• _PROBLEM DESCRIPTION_:
Scan the material below and copy every line holding the word "Rentenversicherung".

________________

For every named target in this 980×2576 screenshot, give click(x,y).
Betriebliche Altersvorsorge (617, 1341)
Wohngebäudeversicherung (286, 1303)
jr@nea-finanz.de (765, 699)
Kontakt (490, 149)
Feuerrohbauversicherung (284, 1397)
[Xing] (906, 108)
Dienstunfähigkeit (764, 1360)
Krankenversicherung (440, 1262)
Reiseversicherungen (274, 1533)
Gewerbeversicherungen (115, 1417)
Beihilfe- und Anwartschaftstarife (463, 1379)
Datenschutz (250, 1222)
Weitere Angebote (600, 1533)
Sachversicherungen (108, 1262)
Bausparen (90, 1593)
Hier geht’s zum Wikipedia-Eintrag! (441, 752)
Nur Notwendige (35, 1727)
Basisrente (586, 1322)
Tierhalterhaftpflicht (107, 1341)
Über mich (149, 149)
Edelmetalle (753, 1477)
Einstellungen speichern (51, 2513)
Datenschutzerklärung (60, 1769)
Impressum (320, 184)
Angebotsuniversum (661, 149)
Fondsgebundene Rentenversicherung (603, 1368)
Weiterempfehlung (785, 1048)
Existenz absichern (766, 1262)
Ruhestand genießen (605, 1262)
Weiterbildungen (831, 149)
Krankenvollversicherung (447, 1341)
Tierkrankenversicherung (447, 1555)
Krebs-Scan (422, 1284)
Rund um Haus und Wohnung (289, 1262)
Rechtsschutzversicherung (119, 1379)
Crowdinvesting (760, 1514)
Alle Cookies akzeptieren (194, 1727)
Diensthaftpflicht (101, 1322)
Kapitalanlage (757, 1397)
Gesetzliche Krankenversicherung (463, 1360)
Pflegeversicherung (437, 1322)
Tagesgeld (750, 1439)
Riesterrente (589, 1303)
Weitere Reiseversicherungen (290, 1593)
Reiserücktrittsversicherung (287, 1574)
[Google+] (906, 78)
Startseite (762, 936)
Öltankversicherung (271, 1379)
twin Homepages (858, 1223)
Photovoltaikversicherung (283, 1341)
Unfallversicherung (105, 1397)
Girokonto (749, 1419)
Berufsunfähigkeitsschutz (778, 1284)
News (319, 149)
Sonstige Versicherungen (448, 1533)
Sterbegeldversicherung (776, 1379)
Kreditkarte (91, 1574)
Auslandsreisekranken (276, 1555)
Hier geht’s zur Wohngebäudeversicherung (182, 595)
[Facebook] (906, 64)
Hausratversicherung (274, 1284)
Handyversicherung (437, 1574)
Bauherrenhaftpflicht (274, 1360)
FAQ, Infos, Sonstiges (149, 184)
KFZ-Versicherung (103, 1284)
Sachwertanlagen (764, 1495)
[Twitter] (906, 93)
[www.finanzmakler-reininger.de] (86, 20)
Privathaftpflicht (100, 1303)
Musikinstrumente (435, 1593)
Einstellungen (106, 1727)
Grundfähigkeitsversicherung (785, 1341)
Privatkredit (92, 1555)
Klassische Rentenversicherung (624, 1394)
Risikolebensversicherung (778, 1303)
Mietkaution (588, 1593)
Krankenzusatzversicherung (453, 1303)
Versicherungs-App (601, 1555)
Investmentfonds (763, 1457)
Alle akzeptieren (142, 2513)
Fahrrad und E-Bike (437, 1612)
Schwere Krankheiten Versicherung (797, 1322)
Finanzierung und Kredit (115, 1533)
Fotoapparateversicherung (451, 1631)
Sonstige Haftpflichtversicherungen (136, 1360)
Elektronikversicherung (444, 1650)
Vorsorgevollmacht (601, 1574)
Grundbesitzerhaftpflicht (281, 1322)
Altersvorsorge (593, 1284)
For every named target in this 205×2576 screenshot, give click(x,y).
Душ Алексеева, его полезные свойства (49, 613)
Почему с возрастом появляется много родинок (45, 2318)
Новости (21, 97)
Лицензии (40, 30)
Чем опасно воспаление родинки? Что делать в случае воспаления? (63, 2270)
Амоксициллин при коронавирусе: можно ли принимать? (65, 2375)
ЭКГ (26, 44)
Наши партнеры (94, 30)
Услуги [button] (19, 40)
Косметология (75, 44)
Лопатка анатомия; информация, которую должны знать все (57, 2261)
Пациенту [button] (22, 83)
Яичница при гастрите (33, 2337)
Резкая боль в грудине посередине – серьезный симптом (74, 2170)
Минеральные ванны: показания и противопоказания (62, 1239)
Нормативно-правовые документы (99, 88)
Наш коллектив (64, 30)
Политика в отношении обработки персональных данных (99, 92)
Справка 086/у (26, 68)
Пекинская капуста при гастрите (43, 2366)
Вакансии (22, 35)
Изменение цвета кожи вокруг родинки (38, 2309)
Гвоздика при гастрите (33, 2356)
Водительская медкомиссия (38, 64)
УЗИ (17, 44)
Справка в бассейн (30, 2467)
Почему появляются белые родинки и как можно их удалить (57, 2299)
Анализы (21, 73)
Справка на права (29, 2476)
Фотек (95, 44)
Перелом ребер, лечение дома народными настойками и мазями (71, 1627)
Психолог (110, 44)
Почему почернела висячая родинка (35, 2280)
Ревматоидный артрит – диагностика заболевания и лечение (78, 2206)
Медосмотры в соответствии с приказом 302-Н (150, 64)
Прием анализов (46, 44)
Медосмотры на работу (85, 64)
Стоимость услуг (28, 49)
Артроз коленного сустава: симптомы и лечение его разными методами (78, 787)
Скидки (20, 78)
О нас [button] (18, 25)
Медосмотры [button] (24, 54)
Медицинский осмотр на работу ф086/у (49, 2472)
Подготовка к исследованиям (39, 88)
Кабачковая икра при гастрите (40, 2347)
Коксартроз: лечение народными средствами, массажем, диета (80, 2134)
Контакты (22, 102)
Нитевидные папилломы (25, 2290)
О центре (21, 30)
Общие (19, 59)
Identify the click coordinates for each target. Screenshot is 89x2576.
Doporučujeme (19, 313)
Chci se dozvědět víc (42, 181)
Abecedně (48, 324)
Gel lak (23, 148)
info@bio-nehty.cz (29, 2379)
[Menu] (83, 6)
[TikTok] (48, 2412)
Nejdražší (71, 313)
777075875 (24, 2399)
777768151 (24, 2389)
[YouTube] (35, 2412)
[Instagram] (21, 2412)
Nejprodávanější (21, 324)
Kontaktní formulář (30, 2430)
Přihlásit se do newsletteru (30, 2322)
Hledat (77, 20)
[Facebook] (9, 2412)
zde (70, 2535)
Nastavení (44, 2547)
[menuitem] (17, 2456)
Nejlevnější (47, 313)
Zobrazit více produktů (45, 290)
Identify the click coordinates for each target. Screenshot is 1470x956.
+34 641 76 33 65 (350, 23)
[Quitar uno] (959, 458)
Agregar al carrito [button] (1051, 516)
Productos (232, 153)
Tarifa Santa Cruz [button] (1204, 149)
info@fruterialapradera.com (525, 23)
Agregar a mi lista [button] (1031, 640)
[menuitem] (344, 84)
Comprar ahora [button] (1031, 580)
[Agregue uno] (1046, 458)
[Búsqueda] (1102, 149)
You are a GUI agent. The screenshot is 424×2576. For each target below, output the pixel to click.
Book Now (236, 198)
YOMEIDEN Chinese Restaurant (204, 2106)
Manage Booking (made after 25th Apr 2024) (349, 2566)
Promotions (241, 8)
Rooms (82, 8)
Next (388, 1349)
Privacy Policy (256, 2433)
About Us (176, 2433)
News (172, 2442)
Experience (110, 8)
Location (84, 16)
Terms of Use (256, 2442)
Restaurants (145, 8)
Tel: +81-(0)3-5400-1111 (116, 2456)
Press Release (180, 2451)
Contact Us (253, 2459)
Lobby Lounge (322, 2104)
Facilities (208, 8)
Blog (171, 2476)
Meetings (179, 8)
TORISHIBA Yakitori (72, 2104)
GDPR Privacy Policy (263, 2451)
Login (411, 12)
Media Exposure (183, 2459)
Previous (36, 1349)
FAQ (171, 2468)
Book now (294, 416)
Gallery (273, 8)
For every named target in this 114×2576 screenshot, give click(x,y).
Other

________________

• _EXPECTED ANSWER_:
Fondsgebundene Rentenversicherung (603, 1368)
Klassische Rentenversicherung (624, 1394)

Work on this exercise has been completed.